• [Problem requirements]:
Set down the records again, keeping each line exactly as it is.

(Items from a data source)
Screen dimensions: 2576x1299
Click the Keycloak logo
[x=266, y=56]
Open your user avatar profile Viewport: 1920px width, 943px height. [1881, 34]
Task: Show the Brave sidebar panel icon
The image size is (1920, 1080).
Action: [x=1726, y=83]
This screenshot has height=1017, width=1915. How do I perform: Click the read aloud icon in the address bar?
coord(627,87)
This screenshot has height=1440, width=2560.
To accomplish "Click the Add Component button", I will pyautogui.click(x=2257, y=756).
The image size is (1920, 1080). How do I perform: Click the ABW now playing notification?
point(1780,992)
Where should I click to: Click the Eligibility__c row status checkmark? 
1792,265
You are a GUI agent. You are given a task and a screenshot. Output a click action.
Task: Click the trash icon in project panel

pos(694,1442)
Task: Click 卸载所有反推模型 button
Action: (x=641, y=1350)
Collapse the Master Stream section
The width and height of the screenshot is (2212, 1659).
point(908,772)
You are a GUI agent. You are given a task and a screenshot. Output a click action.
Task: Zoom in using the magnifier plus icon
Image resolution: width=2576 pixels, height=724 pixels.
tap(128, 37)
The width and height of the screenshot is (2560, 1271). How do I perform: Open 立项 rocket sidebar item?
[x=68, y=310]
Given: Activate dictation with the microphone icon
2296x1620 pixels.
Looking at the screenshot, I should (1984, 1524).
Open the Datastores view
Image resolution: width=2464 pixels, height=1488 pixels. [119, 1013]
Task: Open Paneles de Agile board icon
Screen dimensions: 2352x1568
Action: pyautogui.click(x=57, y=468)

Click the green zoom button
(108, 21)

• [Solution to the exercise]:
Screen dimensions: 2576x1299
Click the Keycloak logo
[x=266, y=56]
Open your user avatar profile Viewport: 1920px width, 943px height. [1881, 34]
Task: Show the Brave sidebar panel icon
The image size is (1920, 1080).
Action: [x=1726, y=83]
This screenshot has height=1017, width=1915. How do I perform: Click the read aloud icon in the address bar?
coord(627,87)
This screenshot has height=1440, width=2560.
To accomplish "Click the Add Component button", I will pyautogui.click(x=2257, y=756).
The image size is (1920, 1080). How do I perform: Click the ABW now playing notification?
point(1780,992)
Where should I click to: Click the Eligibility__c row status checkmark? 
1792,265
You are a GUI agent. You are given a task and a screenshot. Output a click action.
Task: Click the trash icon in project panel

pos(694,1442)
Task: Click 卸载所有反推模型 button
Action: (x=641, y=1350)
Collapse the Master Stream section
The width and height of the screenshot is (2212, 1659).
point(908,772)
You are a GUI agent. You are given a task and a screenshot. Output a click action.
Task: Zoom in using the magnifier plus icon
Image resolution: width=2576 pixels, height=724 pixels.
tap(128, 37)
The width and height of the screenshot is (2560, 1271). How do I perform: Open 立项 rocket sidebar item?
[x=68, y=310]
Given: Activate dictation with the microphone icon
2296x1620 pixels.
Looking at the screenshot, I should (1984, 1524).
Open the Datastores view
Image resolution: width=2464 pixels, height=1488 pixels. [119, 1013]
Task: Open Paneles de Agile board icon
Screen dimensions: 2352x1568
Action: pyautogui.click(x=57, y=468)

Click the green zoom button
(108, 21)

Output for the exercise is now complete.